** WHAT IS NEEDED **
Pictures appear in the records below; write out everything else exactly.

** MATERIAL SUPPLIED **

Segment Open

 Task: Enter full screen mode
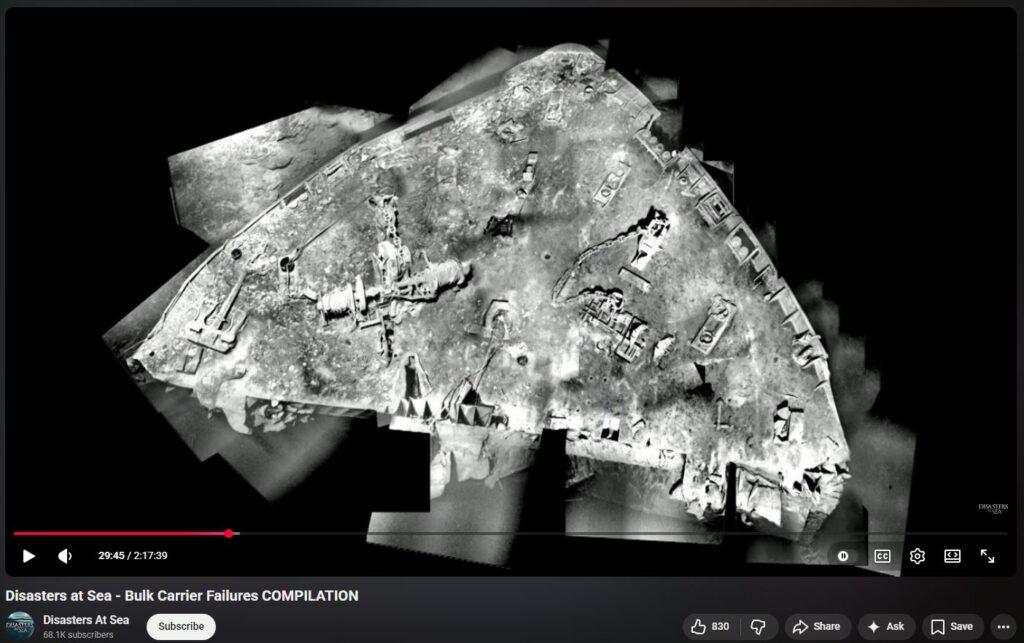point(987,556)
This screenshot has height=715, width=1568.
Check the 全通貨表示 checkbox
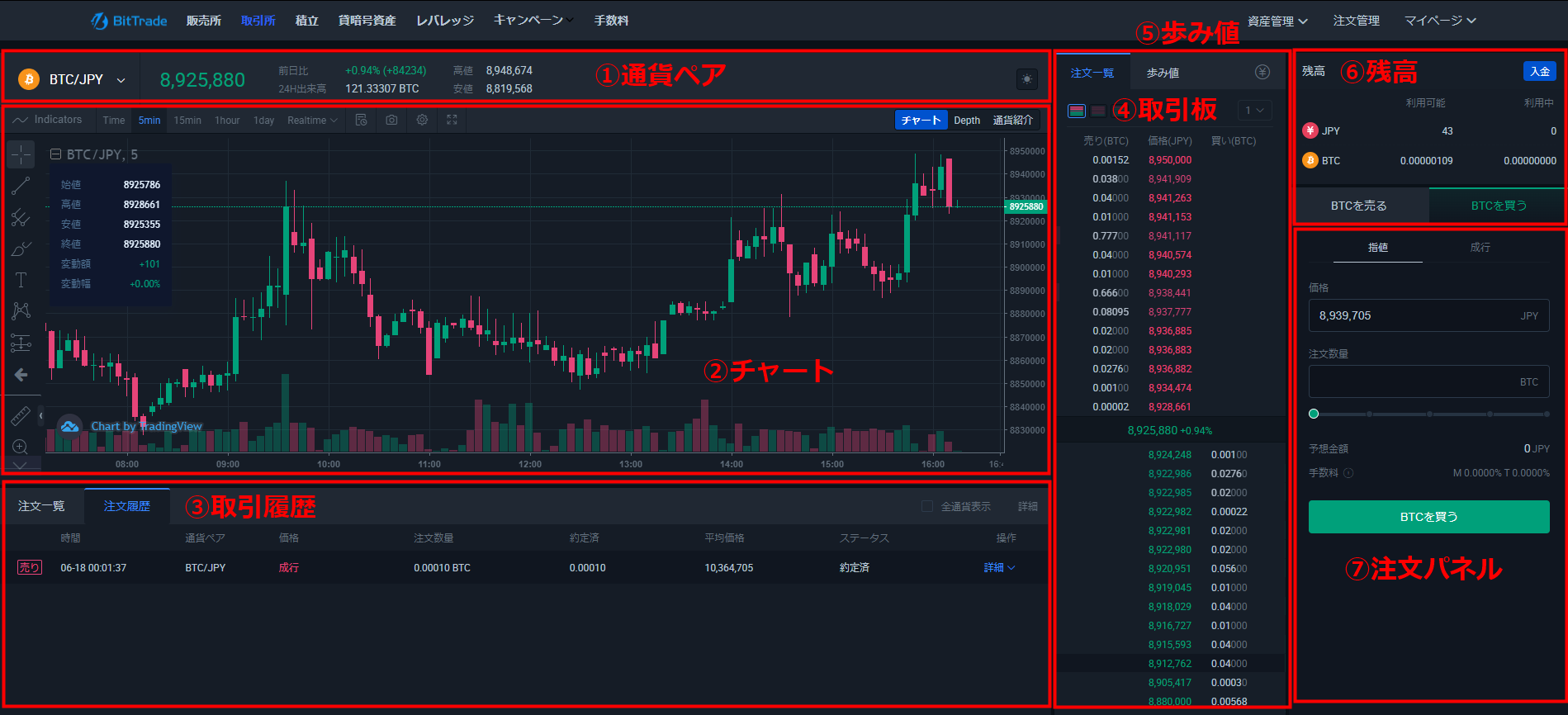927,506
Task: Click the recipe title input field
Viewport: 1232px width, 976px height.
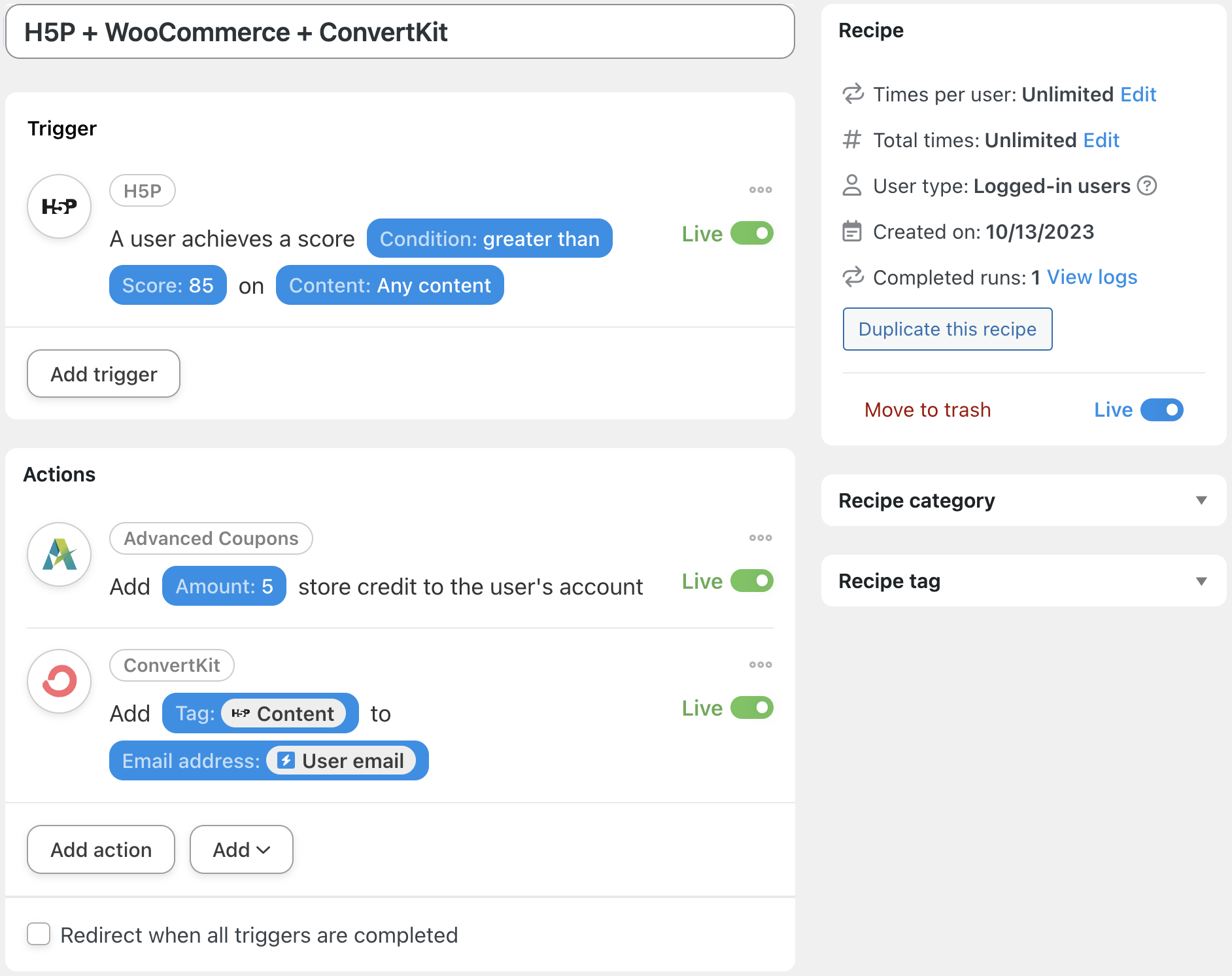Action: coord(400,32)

Segment Closed

** EXERCISE OUTPUT **
 Task: Enter full screen mode
point(987,556)
This screenshot has height=715, width=1568.
Check the 全通貨表示 checkbox
927,506
Task: Click the recipe title input field
Viewport: 1232px width, 976px height.
Action: coord(400,32)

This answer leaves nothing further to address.